• TASK DESCRIPTION:
Take the entries below and print, exactly, the stretch from the line containing "You are a computer-use agent. Screen" through the line containing "Instruction: Click Разбить", both included.

• AVAILABLE RECORDS:
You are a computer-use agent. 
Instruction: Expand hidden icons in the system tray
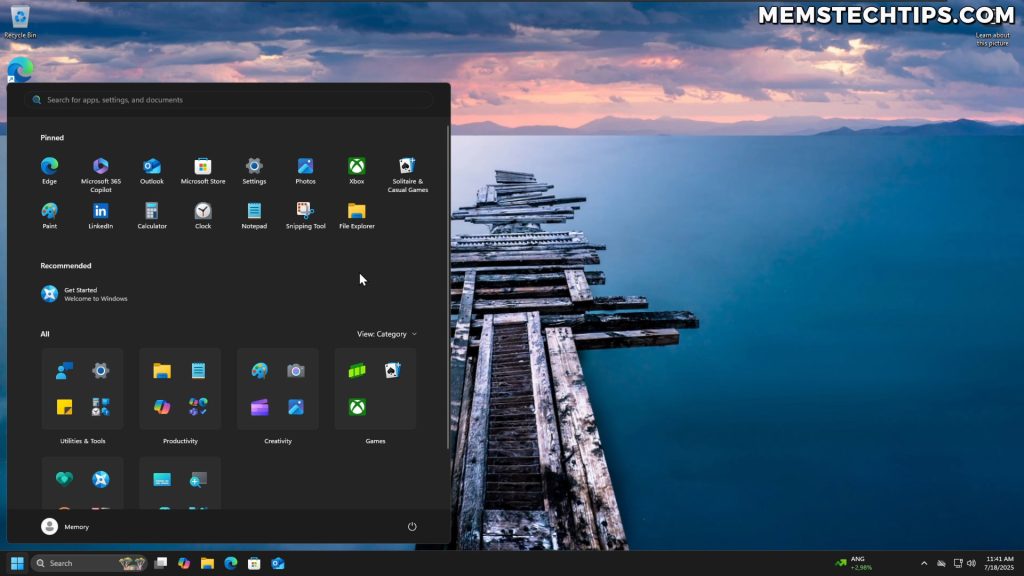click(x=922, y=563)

---

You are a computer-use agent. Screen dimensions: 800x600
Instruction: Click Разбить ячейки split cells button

==

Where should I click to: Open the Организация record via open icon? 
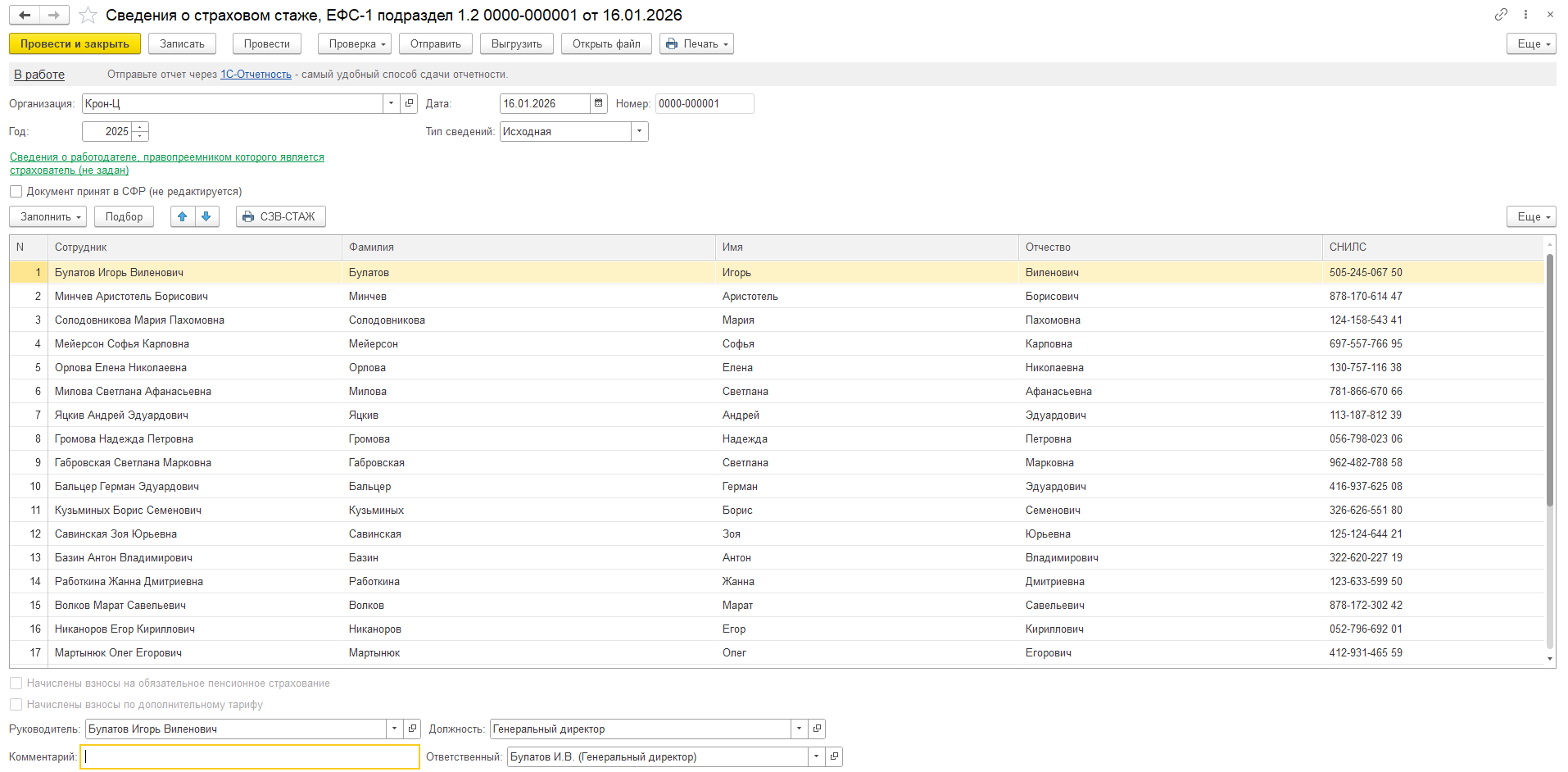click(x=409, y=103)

• ANSWER BELOW:
You are a computer-use agent. Screen dimensions: 800x600
Instruction: Click Разбить ячейки split cells button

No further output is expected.